____ 阅读材料
在使用next()

时间:2018-11-20 07:50:03

标签: python csv

我创建了这段代码,以扫描samples_vsdt.txt以获得一定的值,然后将其写入csv,我遇到了错误StopIteration,甚至没有读取文本文件。我试图解决这个问题数小时,不知道是什么原因引起的?

这是我的代码的工作方式,例如以下行:

Scanning samples_extracted\82e5b144cb5f1c10629e72fc1291f535db7b0b40->(Word 2003 XML Document 1003-1)

将以这种方式写入csv:

82e5b144cb5f1c10629e72fc1291f535db7b0b40,Word 2003 XML Document 1003-1

这是我的代码,它适用于我所有的txt_files,但是此sample_vsdt.txt无法正常工作

import csv,re
out_vsdt            = "samples_vsdt.txt"
out_sha1_vsdt       = "sha1_vsdt.csv"

def read_text_file(out_vsdt):

    with open(out_vsdt) as f:
        data  = []
        for line in f:
            if "Scanning " + new  in line and "(" in line:

                try:
                    sha = re.search('\\\(.*)->', line).group(1)
________
____ 清单摘录
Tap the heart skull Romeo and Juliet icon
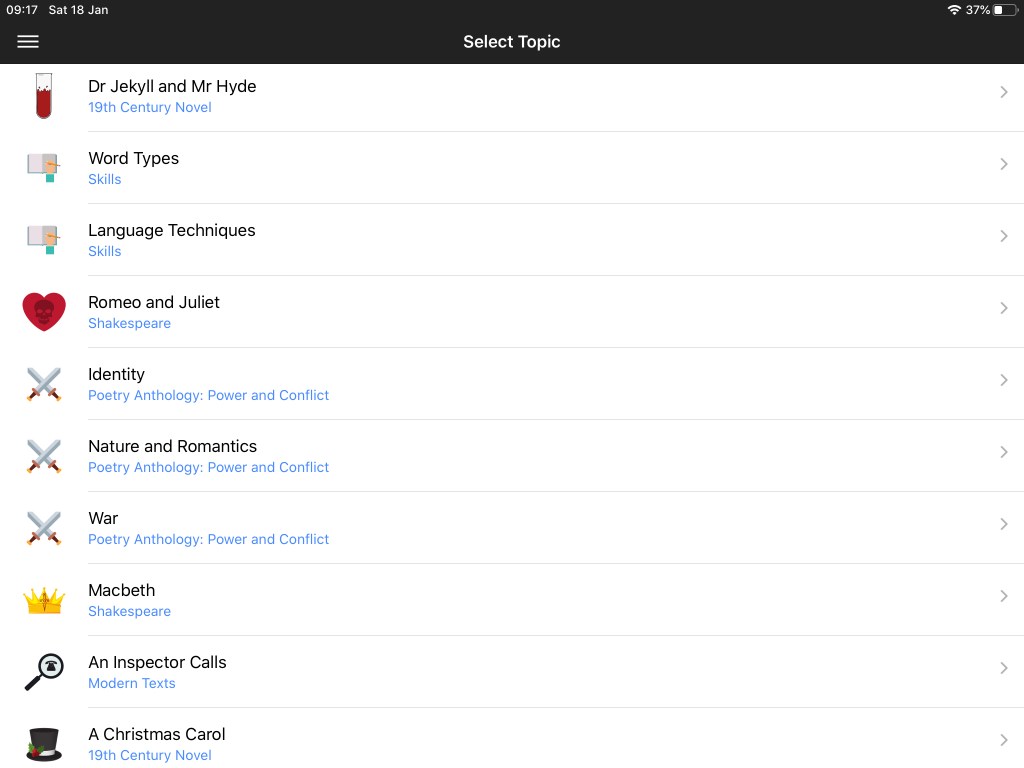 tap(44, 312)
________
____ 清单摘录
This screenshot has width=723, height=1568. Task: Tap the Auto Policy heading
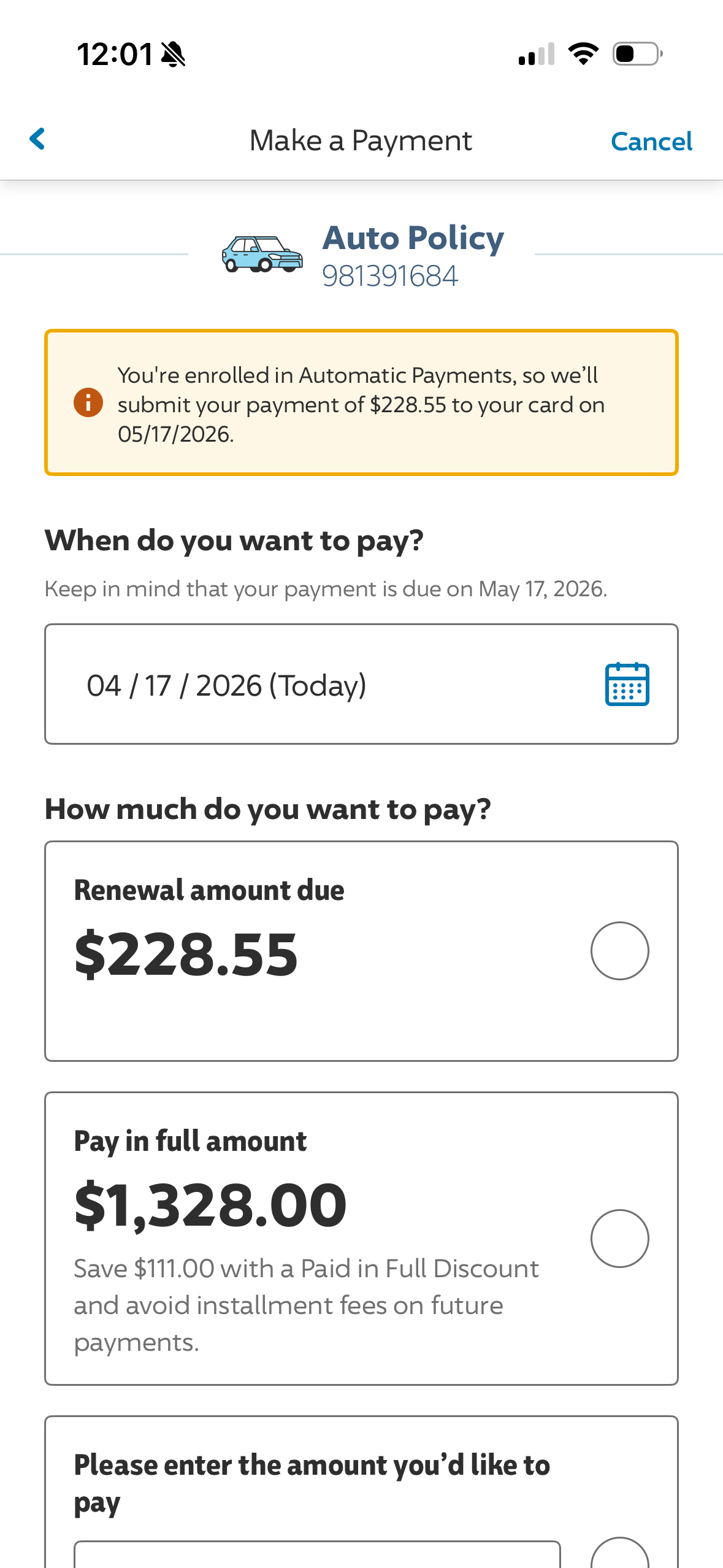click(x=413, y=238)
________
待办任务 |
把这篇 Python 帖子里介于“import csv,re”和“sha = re.search('\\\(.*)->', line).group(1)”之间的内容（含两端）重写一遍，并将其中的“data”换成“rows”。 上面的清单在这里用不上。

最终答案 |
import csv,re
out_vsdt            = "samples_vsdt.txt"
out_sha1_vsdt       = "sha1_vsdt.csv"

def read_text_file(out_vsdt):

    with open(out_vsdt) as f:
        rows  = []
        for line in f:
            if "Scanning " + new  in line and "(" in line:

                try:
                    sha = re.search('\\\(.*)->', line).group(1)